Items from a data source:
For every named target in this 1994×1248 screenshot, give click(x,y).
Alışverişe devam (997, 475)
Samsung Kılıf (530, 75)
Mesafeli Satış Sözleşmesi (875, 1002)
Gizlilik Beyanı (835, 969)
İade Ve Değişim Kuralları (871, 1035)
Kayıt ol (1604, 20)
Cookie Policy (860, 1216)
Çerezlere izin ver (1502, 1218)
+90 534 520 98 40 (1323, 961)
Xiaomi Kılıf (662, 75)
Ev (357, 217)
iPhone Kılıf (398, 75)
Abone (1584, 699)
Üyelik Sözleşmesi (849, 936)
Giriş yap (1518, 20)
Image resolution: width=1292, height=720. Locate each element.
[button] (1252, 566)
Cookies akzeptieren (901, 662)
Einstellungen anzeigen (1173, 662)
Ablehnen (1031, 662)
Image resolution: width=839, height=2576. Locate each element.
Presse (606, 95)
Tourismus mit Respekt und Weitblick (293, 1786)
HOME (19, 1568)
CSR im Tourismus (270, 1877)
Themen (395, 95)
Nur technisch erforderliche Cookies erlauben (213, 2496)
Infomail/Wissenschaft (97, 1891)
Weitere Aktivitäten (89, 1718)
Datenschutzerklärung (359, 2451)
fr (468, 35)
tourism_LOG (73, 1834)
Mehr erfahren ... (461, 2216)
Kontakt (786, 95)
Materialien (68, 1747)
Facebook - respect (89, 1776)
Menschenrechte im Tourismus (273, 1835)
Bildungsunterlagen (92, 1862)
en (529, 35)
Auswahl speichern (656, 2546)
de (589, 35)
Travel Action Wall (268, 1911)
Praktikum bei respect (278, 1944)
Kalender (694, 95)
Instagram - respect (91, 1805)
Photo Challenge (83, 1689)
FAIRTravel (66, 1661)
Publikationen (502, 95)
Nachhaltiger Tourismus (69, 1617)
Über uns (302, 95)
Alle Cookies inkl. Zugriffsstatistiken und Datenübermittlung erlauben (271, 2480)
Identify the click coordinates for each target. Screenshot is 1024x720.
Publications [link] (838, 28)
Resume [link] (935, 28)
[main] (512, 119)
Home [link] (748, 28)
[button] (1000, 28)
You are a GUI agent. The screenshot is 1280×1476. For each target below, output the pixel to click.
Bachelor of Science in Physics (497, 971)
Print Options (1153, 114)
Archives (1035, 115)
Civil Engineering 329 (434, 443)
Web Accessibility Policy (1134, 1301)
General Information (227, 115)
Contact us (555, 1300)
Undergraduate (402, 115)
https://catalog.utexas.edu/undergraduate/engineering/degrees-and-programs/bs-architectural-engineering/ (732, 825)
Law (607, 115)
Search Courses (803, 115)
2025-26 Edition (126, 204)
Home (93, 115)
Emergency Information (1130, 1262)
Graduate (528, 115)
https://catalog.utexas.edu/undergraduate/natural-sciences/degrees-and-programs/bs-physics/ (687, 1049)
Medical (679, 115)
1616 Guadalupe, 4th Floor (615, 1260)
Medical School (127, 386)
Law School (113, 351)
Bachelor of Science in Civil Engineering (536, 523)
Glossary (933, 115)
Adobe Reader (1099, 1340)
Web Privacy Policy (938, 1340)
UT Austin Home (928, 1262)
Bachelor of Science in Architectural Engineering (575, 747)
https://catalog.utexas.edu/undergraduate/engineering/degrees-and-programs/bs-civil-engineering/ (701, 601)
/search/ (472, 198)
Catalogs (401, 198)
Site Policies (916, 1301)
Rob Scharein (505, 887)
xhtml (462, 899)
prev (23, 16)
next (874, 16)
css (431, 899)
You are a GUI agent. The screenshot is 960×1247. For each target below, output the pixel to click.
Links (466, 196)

WHAT IS BEING ASKED - Output every line of the listing above with no changes.

OUTPUT FOR THIS TASK -
For every named target in this 1994×1248 screenshot, give click(x,y).
Alışverişe devam (997, 475)
Samsung Kılıf (530, 75)
Mesafeli Satış Sözleşmesi (875, 1002)
Gizlilik Beyanı (835, 969)
İade Ve Değişim Kuralları (871, 1035)
Kayıt ol (1604, 20)
Cookie Policy (860, 1216)
Çerezlere izin ver (1502, 1218)
+90 534 520 98 40 (1323, 961)
Xiaomi Kılıf (662, 75)
Ev (357, 217)
iPhone Kılıf (398, 75)
Abone (1584, 699)
Üyelik Sözleşmesi (849, 936)
Giriş yap (1518, 20)
Image resolution: width=1292, height=720. Locate each element.
[button] (1252, 566)
Cookies akzeptieren (901, 662)
Einstellungen anzeigen (1173, 662)
Ablehnen (1031, 662)
Image resolution: width=839, height=2576. Locate each element.
Presse (606, 95)
Tourismus mit Respekt und Weitblick (293, 1786)
HOME (19, 1568)
CSR im Tourismus (270, 1877)
Themen (395, 95)
Nur technisch erforderliche Cookies erlauben (213, 2496)
Infomail/Wissenschaft (97, 1891)
Weitere Aktivitäten (89, 1718)
Datenschutzerklärung (359, 2451)
fr (468, 35)
tourism_LOG (73, 1834)
Mehr erfahren ... (461, 2216)
Kontakt (786, 95)
Materialien (68, 1747)
Facebook - respect (89, 1776)
Menschenrechte im Tourismus (273, 1835)
Bildungsunterlagen (92, 1862)
en (529, 35)
Auswahl speichern (656, 2546)
de (589, 35)
Travel Action Wall (268, 1911)
Praktikum bei respect (278, 1944)
Kalender (694, 95)
Instagram - respect (91, 1805)
Photo Challenge (83, 1689)
FAIRTravel (66, 1661)
Publikationen (502, 95)
Nachhaltiger Tourismus (69, 1617)
Über uns (302, 95)
Alle Cookies inkl. Zugriffsstatistiken und Datenübermittlung erlauben (271, 2480)
Identify the click coordinates for each target. Screenshot is 1024x720.
Publications [link] (838, 28)
Resume [link] (935, 28)
[main] (512, 119)
Home [link] (748, 28)
[button] (1000, 28)
You are a GUI agent. The screenshot is 1280×1476. For each target below, output the pixel to click.
Bachelor of Science in Physics (497, 971)
Print Options (1153, 114)
Archives (1035, 115)
Civil Engineering 329 (434, 443)
Web Accessibility Policy (1134, 1301)
General Information (227, 115)
Contact us (555, 1300)
Undergraduate (402, 115)
https://catalog.utexas.edu/undergraduate/engineering/degrees-and-programs/bs-architectural-engineering/ (732, 825)
Law (607, 115)
Search Courses (803, 115)
2025-26 Edition (126, 204)
Home (93, 115)
Emergency Information (1130, 1262)
Graduate (528, 115)
https://catalog.utexas.edu/undergraduate/natural-sciences/degrees-and-programs/bs-physics/ (687, 1049)
Medical (679, 115)
1616 Guadalupe, 4th Floor (615, 1260)
Medical School (127, 386)
Law School (113, 351)
Bachelor of Science in Civil Engineering (536, 523)
Glossary (933, 115)
Adobe Reader (1099, 1340)
Web Privacy Policy (938, 1340)
UT Austin Home (928, 1262)
Bachelor of Science in Architectural Engineering (575, 747)
https://catalog.utexas.edu/undergraduate/engineering/degrees-and-programs/bs-civil-engineering/ (701, 601)
/search/ (472, 198)
Catalogs (401, 198)
Site Policies (916, 1301)
Rob Scharein (505, 887)
xhtml (462, 899)
prev (23, 16)
next (874, 16)
css (431, 899)
You are a GUI agent. The screenshot is 960×1247. For each target below, output the pixel to click.
Links (466, 196)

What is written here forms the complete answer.